Can you render all of the records below as a numbered list, with the blank lines dropped?
******************************
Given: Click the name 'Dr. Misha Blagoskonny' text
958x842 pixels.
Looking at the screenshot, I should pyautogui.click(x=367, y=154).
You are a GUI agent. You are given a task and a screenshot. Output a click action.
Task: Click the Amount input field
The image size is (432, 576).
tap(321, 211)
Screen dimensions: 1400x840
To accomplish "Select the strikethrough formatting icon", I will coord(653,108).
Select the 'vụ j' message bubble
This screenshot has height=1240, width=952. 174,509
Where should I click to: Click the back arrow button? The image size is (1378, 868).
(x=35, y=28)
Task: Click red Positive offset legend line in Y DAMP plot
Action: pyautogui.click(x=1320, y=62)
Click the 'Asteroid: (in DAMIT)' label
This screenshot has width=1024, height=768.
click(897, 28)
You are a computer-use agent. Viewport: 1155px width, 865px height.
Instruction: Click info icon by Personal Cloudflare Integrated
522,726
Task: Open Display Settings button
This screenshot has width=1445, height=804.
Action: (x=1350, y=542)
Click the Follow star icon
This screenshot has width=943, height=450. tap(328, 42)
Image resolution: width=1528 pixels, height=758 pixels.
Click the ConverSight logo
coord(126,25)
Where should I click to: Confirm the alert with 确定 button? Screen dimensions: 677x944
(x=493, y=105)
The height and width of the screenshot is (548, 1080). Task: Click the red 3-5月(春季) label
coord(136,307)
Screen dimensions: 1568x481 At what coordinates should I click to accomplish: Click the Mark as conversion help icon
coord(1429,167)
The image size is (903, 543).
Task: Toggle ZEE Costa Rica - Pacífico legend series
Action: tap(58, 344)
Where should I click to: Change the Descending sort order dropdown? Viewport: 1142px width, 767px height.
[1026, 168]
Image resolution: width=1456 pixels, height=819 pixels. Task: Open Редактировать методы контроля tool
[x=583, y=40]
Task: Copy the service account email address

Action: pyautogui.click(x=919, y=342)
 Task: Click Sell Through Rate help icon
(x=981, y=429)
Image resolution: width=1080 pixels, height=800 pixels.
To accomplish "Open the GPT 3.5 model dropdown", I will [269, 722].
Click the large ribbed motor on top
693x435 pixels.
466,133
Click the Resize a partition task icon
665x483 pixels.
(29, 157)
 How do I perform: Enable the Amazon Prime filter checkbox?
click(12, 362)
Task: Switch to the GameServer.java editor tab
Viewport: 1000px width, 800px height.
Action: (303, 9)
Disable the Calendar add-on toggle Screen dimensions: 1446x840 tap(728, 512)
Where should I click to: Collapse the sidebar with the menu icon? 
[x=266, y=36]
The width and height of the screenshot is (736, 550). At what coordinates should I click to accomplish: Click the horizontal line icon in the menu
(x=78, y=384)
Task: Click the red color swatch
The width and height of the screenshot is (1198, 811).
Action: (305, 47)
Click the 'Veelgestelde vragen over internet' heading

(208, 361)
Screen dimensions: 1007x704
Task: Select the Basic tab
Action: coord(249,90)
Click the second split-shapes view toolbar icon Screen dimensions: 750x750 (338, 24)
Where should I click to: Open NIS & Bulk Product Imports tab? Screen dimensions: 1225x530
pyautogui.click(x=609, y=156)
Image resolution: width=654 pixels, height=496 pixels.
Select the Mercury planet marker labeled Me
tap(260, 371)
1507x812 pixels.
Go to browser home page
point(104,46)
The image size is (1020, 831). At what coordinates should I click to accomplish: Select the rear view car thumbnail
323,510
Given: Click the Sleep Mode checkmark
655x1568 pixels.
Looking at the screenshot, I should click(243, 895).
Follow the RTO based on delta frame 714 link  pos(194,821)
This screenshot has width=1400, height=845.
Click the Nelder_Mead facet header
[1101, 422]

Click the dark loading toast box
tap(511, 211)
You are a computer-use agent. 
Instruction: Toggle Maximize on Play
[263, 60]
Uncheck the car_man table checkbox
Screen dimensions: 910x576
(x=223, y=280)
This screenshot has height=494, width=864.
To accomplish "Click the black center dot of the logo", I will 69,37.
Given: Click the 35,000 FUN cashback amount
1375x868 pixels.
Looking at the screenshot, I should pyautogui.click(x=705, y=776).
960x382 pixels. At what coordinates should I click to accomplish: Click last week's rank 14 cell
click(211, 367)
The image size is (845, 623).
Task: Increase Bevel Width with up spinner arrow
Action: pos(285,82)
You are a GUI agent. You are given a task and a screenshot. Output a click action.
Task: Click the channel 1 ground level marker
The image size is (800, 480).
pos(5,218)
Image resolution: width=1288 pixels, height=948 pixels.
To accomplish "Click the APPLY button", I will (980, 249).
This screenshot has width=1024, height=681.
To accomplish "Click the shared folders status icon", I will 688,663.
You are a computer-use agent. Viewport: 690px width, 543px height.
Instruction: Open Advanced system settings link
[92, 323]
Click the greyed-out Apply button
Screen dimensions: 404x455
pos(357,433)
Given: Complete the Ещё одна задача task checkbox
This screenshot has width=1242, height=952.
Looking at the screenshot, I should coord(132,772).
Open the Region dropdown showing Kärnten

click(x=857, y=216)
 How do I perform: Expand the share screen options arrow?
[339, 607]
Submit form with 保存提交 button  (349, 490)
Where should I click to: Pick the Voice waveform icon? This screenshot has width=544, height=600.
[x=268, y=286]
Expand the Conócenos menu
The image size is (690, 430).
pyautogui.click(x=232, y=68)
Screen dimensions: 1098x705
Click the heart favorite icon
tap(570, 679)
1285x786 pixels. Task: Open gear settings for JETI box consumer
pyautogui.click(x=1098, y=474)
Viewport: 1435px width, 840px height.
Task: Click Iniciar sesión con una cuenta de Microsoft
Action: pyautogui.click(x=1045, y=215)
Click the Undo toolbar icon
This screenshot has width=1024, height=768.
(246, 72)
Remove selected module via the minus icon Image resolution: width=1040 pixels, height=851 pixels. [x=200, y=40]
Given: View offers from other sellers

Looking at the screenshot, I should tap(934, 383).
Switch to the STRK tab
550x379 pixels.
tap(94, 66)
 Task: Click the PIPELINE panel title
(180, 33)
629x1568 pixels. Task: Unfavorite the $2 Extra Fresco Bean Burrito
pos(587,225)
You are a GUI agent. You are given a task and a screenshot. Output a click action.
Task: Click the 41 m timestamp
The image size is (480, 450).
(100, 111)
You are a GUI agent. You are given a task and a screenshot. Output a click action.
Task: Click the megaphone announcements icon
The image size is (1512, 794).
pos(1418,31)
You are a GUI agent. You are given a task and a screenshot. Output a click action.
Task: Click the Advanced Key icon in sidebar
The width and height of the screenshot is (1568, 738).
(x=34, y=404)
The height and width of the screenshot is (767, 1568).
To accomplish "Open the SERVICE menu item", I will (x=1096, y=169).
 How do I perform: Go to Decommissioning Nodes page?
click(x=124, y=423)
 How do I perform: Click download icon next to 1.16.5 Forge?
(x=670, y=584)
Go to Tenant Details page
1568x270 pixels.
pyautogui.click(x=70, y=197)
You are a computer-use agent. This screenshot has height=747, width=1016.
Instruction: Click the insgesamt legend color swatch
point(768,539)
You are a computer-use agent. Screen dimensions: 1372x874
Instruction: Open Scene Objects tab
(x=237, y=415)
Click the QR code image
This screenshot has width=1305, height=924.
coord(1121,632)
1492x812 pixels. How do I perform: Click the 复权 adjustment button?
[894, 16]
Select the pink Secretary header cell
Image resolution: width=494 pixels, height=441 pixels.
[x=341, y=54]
******************************
» **Completed exercise**:
1. Given: Click the name 'Dr. Misha Blagoskonny' text
2. 958x842 pixels.
3. Looking at the screenshot, I should pyautogui.click(x=367, y=154).
4. You are a GUI agent. You are given a task and a screenshot. Output a click action.
5. Task: Click the Amount input field
6. The image size is (432, 576).
7. tap(321, 211)
8. Screen dimensions: 1400x840
9. To accomplish "Select the strikethrough formatting icon", I will coord(653,108).
10. Select the 'vụ j' message bubble
11. This screenshot has height=1240, width=952. 174,509
12. Where should I click to: Click the back arrow button? The image size is (1378, 868).
13. (x=35, y=28)
14. Task: Click red Positive offset legend line in Y DAMP plot
15. Action: pyautogui.click(x=1320, y=62)
16. Click the 'Asteroid: (in DAMIT)' label
17. This screenshot has width=1024, height=768.
18. click(897, 28)
19. You are a computer-use agent. Viewport: 1155px width, 865px height.
20. Instruction: Click info icon by Personal Cloudflare Integrated
21. 522,726
22. Task: Open Display Settings button
23. This screenshot has width=1445, height=804.
24. Action: (x=1350, y=542)
25. Click the Follow star icon
26. This screenshot has width=943, height=450. tap(328, 42)
27. Image resolution: width=1528 pixels, height=758 pixels.
28. Click the ConverSight logo
29. coord(126,25)
30. Where should I click to: Confirm the alert with 确定 button? Screen dimensions: 677x944
31. (x=493, y=105)
32. The height and width of the screenshot is (548, 1080). Task: Click the red 3-5月(春季) label
33. coord(136,307)
34. Screen dimensions: 1568x481 At what coordinates should I click to accomplish: Click the Mark as conversion help icon
35. coord(1429,167)
36. The image size is (903, 543).
37. Task: Toggle ZEE Costa Rica - Pacífico legend series
38. Action: tap(58, 344)
39. Where should I click to: Change the Descending sort order dropdown? Viewport: 1142px width, 767px height.
40. [1026, 168]
41. Image resolution: width=1456 pixels, height=819 pixels. Task: Open Редактировать методы контроля tool
42. [x=583, y=40]
43. Task: Copy the service account email address
44. Action: pyautogui.click(x=919, y=342)
45.  Task: Click Sell Through Rate help icon
46. (x=981, y=429)
47. Image resolution: width=1080 pixels, height=800 pixels.
48. To accomplish "Open the GPT 3.5 model dropdown", I will [269, 722].
49. Click the large ribbed motor on top
50. 693x435 pixels.
51. 466,133
52. Click the Resize a partition task icon
53. 665x483 pixels.
54. (29, 157)
55.  How do I perform: Enable the Amazon Prime filter checkbox?
56. click(12, 362)
57. Task: Switch to the GameServer.java editor tab
58. Viewport: 1000px width, 800px height.
59. Action: (303, 9)
60. Disable the Calendar add-on toggle Screen dimensions: 1446x840 tap(728, 512)
61. Where should I click to: Collapse the sidebar with the menu icon? 
62. [x=266, y=36]
63. The width and height of the screenshot is (736, 550). At what coordinates should I click to accomplish: Click the horizontal line icon in the menu
64. (x=78, y=384)
65. Task: Click the red color swatch
66. The width and height of the screenshot is (1198, 811).
67. Action: (305, 47)
68. Click the 'Veelgestelde vragen over internet' heading
69. (208, 361)
70. Screen dimensions: 1007x704
71. Task: Select the Basic tab
72. Action: coord(249,90)
73. Click the second split-shapes view toolbar icon Screen dimensions: 750x750 (338, 24)
74. Where should I click to: Open NIS & Bulk Product Imports tab? Screen dimensions: 1225x530
75. pyautogui.click(x=609, y=156)
76. Image resolution: width=654 pixels, height=496 pixels.
77. Select the Mercury planet marker labeled Me
78. tap(260, 371)
79. 1507x812 pixels.
80. Go to browser home page
81. point(104,46)
82. The image size is (1020, 831). At what coordinates should I click to accomplish: Select the rear view car thumbnail
83. 323,510
84. Given: Click the Sleep Mode checkmark
85. 655x1568 pixels.
86. Looking at the screenshot, I should click(243, 895).
87. Follow the RTO based on delta frame 714 link  pos(194,821)
88. This screenshot has width=1400, height=845.
89. Click the Nelder_Mead facet header
90. [1101, 422]
91. Click the dark loading toast box
92. tap(511, 211)
93. You are a computer-use agent. 
94. Instruction: Toggle Maximize on Play
95. [263, 60]
96. Uncheck the car_man table checkbox
97. Screen dimensions: 910x576
98. (x=223, y=280)
99. This screenshot has height=494, width=864.
100. To accomplish "Click the black center dot of the logo", I will 69,37.
101. Given: Click the 35,000 FUN cashback amount
102. 1375x868 pixels.
103. Looking at the screenshot, I should pyautogui.click(x=705, y=776).
104. 960x382 pixels. At what coordinates should I click to accomplish: Click last week's rank 14 cell
105. click(211, 367)
106. The image size is (845, 623).
107. Task: Increase Bevel Width with up spinner arrow
108. Action: pos(285,82)
109. You are a GUI agent. You are given a task and a screenshot. Output a click action.
110. Task: Click the channel 1 ground level marker
111. The image size is (800, 480).
112. pos(5,218)
113. Image resolution: width=1288 pixels, height=948 pixels.
114. To accomplish "Click the APPLY button", I will (980, 249).
115. This screenshot has width=1024, height=681.
116. To accomplish "Click the shared folders status icon", I will 688,663.
117. You are a computer-use agent. Viewport: 690px width, 543px height.
118. Instruction: Open Advanced system settings link
119. [92, 323]
120. Click the greyed-out Apply button
121. Screen dimensions: 404x455
122. pos(357,433)
123. Given: Complete the Ещё одна задача task checkbox
124. This screenshot has width=1242, height=952.
125. Looking at the screenshot, I should coord(132,772).
126. Open the Region dropdown showing Kärnten
127. click(x=857, y=216)
128.  How do I perform: Expand the share screen options arrow?
129. [339, 607]
130. Submit form with 保存提交 button  (349, 490)
131. Where should I click to: Pick the Voice waveform icon? This screenshot has width=544, height=600.
132. [x=268, y=286]
133. Expand the Conócenos menu
134. The image size is (690, 430).
135. pyautogui.click(x=232, y=68)
136. Screen dimensions: 1098x705
137. Click the heart favorite icon
138. tap(570, 679)
139. 1285x786 pixels. Task: Open gear settings for JETI box consumer
140. pyautogui.click(x=1098, y=474)
141. Viewport: 1435px width, 840px height.
142. Task: Click Iniciar sesión con una cuenta de Microsoft
143. Action: pyautogui.click(x=1045, y=215)
144. Click the Undo toolbar icon
145. This screenshot has width=1024, height=768.
146. (246, 72)
147. Remove selected module via the minus icon Image resolution: width=1040 pixels, height=851 pixels. [x=200, y=40]
148. Given: View offers from other sellers
149. Looking at the screenshot, I should tap(934, 383).
150. Switch to the STRK tab
151. 550x379 pixels.
152. tap(94, 66)
153.  Task: Click the PIPELINE panel title
154. (180, 33)
155. 629x1568 pixels. Task: Unfavorite the $2 Extra Fresco Bean Burrito
156. pos(587,225)
157. You are a GUI agent. You are given a task and a screenshot. Output a click action.
158. Task: Click the 41 m timestamp
159. The image size is (480, 450).
160. (100, 111)
161. You are a GUI agent. You are given a task and a screenshot. Output a click action.
162. Task: Click the megaphone announcements icon
163. The image size is (1512, 794).
164. pos(1418,31)
165. You are a GUI agent. You are given a task and a screenshot. Output a click action.
166. Task: Click the Advanced Key icon in sidebar
167. The width and height of the screenshot is (1568, 738).
168. (x=34, y=404)
169. The height and width of the screenshot is (767, 1568).
170. To accomplish "Open the SERVICE menu item", I will (x=1096, y=169).
171.  How do I perform: Go to Decommissioning Nodes page?
172. click(x=124, y=423)
173.  How do I perform: Click download icon next to 1.16.5 Forge?
174. (x=670, y=584)
175. Go to Tenant Details page
176. 1568x270 pixels.
177. pyautogui.click(x=70, y=197)
178. You are a computer-use agent. This screenshot has height=747, width=1016.
179. Instruction: Click the insgesamt legend color swatch
180. point(768,539)
181. You are a computer-use agent. Screen dimensions: 1372x874
182. Instruction: Open Scene Objects tab
183. (x=237, y=415)
184. Click the QR code image
185. This screenshot has width=1305, height=924.
186. coord(1121,632)
187. 1492x812 pixels. How do I perform: Click the 复权 adjustment button?
188. [894, 16]
189. Select the pink Secretary header cell
190. Image resolution: width=494 pixels, height=441 pixels.
191. [x=341, y=54]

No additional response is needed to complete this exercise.